Firstly, host allocated memory can be of two types: pinned(non-paged) and non-pinned(paged), whereby only pinned memroy (that is stored only in RAM and not offloaded to disk) transfers can be performed non-blocking or asyncronously in CUDA.
Secondly, if the memory is paged, CUDA first copies it to a pinned buffer and then transfers to device memory and the whole operation is blocking, see StackOverflow Answer. Supposedly, this explains such a long copy time of the first transfer.
In order to use asyncronous memory transfers and kernel execution, only pinned memory must be used. To use pinned memory, it has to be allocated by OpenCL itself.
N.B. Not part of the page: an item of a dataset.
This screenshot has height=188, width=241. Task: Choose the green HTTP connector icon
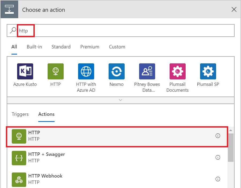(x=55, y=71)
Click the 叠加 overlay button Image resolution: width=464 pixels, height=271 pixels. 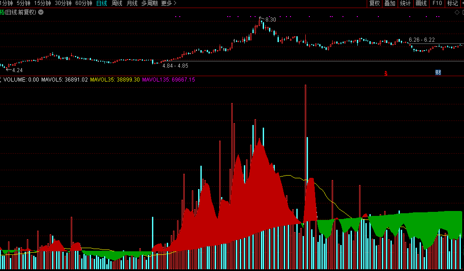pos(390,4)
Arrays created by Numpy are usually created with paged memory and Numpy has no functionality to explicitly use pinned memory.
To create an array with pinned memory, numpy arrays should be created using a buffer allocated by OpenCL.
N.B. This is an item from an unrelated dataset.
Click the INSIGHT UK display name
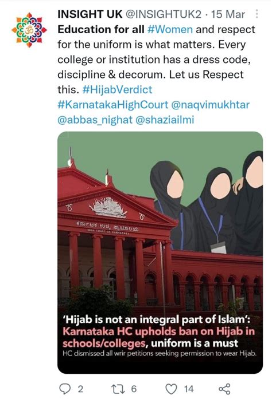 tap(90, 14)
The first step is to create a Buffer:
buffer = cl.Buffer(ctx, cl.mem_flags.READ_WRITE|cl.mem_flags.ALLOC_HOST_PTR, size=a.size)
This allocates memory on both host and device. The ALLOC_HOST_PTR
flag forces OpenCL to allocate pinned memory on host. Unlike with the COPY_HOST_PTR
flag, this memory is created empty and is not tied to an existing Numpy array.
Then, the buffer has to be mapped to a Numpy array:
mapped, event = cl.enqueue_map_buffer(queue, buffer, cl.map_flags.WRITE, 0, shape=a.shape, dtype=a.dtype)
mapped
is a Numpy array that then can be used conventionally in Python.
Finally, the mapped array can be filled with data from target array:
mapped[...] = a
Now, running the same benchmark shows non-blocking behaviour:
import numpy as np
import pyopencl as cl
from timeit import default_timer as dt
ctx = cl.create_some_context()
queue = cl.CommandQueue(ctx)
a = np.random.random((1000, 1000, 500)).astype(np.float64)
mf = cl.mem_flags
start = dt()
size = a.size * a.itemsize
a_buff = cl.Buffer(ctx, mf.READ_WRITE | mf.ALLOC_HOST_PTR, size=size)
a_mapped, event = cl.enqueue_map_buffer(queue, a_buff, cl.map_flags.WRITE, 0, shape=a.shape, dtype=a.dtype)
a_mapped[:] = a
cl.enqueue_copy(queue, a_buff, a_mapped, is_blocking=False)
print(f'Buffer creation time: {dt()-start:0.4f} s')
start = dt()
event1 = cl.enqueue_copy(queue, a_buff, a_mapped, is_blocking=True)
print(f'Copy time blocking 1: {dt()-start:0.4f} s')
start = dt()
event2 = cl.enqueue_copy(queue, a_buff, a_mapped, is_blocking=False)
print(f'Copy time non-blocking (Host to Device): {dt()-start:0.4f} s')
start = dt()
event3 = cl.enqueue_copy(queue, a_mapped, a_buff, is_blocking=False)
print(f'Copy time non-blocking (Device to Host): {dt()-start:0.4f} s')
Result:
Buffer creation time: 1.8355 s
Copy time blocking 1: 0.3096 s
Copy time non-blocking (Host to Device): 0.0001 s
Copy time non-blocking (Device to Host): 0.0000 s
PS: as you can see, having non-blocking functionality changes the underlying memory allocation. It would require refactoring of all array creation routines, which means it cannot be implemented 'on top' without significantly changing source code.